In 20 anni di utilizzo ripetuto su colture erbacee, i fanghi di depurazione hanno mostrato di poter effettivamente accrescere la fertilità del terreno. Ciò, in aggiunta ai buoni risultati produttivi ottenibili, rende questa pratica consigliabile, almeno a certe condizioni.
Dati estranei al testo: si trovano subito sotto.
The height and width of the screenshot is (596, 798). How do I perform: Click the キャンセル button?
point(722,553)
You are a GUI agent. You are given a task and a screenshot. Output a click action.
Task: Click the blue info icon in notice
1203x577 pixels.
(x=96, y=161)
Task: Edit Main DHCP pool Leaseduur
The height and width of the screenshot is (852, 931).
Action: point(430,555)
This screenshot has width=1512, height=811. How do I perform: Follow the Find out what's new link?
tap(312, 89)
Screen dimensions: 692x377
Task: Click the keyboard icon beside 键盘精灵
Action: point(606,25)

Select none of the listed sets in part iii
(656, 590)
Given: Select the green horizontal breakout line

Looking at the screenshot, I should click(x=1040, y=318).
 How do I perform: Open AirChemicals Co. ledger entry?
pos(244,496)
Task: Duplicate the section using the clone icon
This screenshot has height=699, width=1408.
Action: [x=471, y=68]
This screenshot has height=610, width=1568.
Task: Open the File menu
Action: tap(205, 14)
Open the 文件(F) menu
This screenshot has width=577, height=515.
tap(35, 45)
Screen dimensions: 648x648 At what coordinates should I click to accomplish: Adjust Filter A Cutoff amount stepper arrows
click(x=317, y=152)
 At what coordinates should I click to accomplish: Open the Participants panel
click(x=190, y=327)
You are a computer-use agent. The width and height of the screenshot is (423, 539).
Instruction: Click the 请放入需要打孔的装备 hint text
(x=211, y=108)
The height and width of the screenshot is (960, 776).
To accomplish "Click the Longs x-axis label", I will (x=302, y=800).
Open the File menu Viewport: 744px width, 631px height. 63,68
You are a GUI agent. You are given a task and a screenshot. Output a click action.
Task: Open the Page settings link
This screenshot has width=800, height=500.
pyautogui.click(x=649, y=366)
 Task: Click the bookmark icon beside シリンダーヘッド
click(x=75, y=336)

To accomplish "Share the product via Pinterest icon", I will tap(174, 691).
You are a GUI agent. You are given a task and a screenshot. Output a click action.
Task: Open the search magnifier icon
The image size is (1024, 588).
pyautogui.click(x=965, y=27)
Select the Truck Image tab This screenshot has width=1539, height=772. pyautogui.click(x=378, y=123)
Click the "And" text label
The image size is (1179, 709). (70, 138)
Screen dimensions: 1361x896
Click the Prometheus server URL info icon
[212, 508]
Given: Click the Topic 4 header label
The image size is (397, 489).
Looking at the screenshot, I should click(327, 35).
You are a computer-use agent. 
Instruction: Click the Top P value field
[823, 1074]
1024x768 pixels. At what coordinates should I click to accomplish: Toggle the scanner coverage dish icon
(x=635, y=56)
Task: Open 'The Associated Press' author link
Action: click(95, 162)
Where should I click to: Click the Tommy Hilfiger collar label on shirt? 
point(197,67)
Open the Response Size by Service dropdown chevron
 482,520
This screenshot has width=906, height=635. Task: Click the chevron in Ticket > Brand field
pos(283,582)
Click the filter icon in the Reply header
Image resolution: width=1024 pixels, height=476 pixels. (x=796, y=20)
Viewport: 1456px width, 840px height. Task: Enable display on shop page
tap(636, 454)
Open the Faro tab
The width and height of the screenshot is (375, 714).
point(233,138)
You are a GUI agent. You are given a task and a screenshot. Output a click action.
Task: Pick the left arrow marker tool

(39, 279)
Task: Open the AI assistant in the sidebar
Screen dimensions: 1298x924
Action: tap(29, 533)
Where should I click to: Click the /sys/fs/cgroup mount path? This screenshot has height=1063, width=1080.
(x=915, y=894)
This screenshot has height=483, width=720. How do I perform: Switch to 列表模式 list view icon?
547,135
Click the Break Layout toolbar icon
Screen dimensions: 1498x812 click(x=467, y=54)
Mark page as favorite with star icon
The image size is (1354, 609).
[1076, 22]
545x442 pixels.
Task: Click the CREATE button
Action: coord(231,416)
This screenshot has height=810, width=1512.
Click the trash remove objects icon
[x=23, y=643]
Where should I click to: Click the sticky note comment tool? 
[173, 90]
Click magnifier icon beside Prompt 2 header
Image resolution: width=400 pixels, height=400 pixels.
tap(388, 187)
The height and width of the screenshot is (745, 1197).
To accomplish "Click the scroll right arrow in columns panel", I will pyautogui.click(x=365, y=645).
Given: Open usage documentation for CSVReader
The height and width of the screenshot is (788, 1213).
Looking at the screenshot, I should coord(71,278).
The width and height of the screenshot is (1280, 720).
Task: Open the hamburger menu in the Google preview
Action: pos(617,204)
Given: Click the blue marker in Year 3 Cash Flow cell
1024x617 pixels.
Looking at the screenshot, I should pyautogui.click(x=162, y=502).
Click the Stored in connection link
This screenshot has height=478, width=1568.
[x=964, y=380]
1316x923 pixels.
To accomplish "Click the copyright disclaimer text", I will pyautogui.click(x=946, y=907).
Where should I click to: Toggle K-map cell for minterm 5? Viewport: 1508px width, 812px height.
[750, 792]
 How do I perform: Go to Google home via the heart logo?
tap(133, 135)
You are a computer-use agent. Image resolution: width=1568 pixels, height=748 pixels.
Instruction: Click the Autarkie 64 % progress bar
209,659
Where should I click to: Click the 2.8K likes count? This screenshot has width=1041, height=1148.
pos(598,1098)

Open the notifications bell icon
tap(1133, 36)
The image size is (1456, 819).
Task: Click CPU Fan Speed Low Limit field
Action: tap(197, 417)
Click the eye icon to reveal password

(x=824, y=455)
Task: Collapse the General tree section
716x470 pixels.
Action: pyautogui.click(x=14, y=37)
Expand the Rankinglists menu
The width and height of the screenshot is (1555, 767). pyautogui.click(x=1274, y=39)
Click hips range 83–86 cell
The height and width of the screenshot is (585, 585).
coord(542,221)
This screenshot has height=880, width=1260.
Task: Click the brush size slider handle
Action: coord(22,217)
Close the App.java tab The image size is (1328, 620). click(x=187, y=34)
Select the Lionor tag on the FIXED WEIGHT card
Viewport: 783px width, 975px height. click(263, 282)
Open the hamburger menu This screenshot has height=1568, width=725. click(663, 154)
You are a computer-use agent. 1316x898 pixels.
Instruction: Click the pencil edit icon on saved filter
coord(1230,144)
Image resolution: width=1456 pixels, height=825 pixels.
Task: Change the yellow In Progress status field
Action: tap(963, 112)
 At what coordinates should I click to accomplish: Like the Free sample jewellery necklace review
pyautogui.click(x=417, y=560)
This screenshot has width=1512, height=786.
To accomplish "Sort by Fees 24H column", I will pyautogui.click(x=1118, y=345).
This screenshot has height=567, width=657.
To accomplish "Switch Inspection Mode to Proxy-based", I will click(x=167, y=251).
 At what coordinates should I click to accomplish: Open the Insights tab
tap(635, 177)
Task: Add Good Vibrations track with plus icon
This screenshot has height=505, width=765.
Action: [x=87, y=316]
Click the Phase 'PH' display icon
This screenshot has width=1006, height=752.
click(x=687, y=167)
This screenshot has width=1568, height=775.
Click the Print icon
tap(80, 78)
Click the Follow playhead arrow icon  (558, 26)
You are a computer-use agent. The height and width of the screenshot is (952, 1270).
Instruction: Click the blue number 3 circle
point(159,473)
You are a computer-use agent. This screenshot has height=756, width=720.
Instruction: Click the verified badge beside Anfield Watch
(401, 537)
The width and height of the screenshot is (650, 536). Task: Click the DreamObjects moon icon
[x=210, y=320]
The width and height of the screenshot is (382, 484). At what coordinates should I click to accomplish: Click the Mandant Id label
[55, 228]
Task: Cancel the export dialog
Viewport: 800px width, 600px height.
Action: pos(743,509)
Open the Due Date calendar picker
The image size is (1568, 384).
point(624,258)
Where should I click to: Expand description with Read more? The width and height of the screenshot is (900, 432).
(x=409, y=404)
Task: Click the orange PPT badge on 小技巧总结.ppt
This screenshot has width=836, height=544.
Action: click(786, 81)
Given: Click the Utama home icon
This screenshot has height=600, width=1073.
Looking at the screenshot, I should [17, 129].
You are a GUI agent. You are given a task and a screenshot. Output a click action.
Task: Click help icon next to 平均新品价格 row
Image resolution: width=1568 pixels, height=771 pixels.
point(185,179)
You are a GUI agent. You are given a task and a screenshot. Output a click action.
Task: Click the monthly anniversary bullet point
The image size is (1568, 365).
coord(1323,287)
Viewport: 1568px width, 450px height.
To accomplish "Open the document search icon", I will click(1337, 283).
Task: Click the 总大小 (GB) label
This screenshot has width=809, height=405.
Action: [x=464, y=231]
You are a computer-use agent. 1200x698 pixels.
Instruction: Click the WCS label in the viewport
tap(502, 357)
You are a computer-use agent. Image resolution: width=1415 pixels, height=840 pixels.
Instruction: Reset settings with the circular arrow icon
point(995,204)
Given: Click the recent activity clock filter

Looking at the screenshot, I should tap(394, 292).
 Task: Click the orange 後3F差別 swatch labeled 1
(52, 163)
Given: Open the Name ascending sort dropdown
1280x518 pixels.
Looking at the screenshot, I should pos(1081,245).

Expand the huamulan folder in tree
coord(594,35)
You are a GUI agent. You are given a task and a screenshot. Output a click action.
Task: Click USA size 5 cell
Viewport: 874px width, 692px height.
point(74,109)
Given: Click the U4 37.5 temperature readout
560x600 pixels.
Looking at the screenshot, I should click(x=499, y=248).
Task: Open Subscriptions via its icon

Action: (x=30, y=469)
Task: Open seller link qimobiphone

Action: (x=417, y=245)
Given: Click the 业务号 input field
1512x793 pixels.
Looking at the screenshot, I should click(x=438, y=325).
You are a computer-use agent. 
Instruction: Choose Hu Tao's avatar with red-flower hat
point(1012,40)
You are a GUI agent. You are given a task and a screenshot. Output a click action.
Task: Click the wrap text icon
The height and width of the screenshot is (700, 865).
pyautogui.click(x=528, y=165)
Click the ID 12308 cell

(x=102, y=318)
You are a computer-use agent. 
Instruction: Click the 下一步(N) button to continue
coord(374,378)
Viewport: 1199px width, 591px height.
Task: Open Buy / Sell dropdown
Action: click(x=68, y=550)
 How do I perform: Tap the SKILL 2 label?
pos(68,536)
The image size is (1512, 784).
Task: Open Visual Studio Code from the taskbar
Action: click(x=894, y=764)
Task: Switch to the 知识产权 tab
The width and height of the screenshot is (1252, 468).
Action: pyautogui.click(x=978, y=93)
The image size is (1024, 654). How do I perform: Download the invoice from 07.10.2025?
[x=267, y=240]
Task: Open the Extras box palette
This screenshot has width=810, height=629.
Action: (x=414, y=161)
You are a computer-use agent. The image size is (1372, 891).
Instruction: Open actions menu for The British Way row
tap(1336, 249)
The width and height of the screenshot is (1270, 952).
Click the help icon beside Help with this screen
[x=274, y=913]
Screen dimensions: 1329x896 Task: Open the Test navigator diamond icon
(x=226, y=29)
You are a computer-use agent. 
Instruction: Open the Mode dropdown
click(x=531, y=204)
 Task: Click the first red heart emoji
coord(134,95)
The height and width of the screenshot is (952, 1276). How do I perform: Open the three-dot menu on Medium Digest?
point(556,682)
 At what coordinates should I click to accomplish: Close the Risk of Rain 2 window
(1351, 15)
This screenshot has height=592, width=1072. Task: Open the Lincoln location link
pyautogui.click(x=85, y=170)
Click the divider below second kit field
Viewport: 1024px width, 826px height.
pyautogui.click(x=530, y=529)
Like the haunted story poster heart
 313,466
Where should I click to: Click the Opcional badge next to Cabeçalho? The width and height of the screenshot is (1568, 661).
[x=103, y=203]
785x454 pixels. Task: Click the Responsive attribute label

In particolare, non oltrepassare la dose consentita dalla legge è apparso importante per i fanghi liquidi e disidratati.
Nello specifico si è visto che il compost prodotto dai fanghi di depurazione è in grado di massimizzare i risultati sulla fertilità del suolo senza danneggiare la qualità dei prodotti.
Paolo Mantovi del Crpa (Centro ricerche produzioni animali di Reggio Emilia) ha presentato, in febbraio, ad un convegno organizzato dal Consorzio italiano biogas (Cib), i risultati dello studio da lui seguito sull’utilizzo dei fanghi di depurazione come alternativa alle concimazioni minerali.
«Dal 1988 al 2009 sono state condotte dal Crpa, presso l’azienda agraria sperimentale “M. Marani” (Ra) delle prove agronomiche sull’utilizzo di fanghi digeriti, con la collaborazione del Dista dell’Università di Bologna» spiega Mantovi.
«Sono state somministrate 3 diverse tipologie di fango (liquido, disidratato, compostato), ognuna utilizzata a due diverse dosi 5 t/ha di s.s./ha/anno e 10 t/ha di s.s./ha/anno.
Sui campioni di terreno prelevati, sono stati determinati il pH, i contenuti di sostanza secca, di sostanza organica, di azoto totale, di fosforo, di potassio. In termini generali, il digestato agrozootecnico, rispetto ai fanghi digeriti presenta un minor contenuto di ceneri sulla sostanza secca, un tenore di fosforo più basso, mentre il rapporto carbonio-azoto non presenta differenze sostanziali».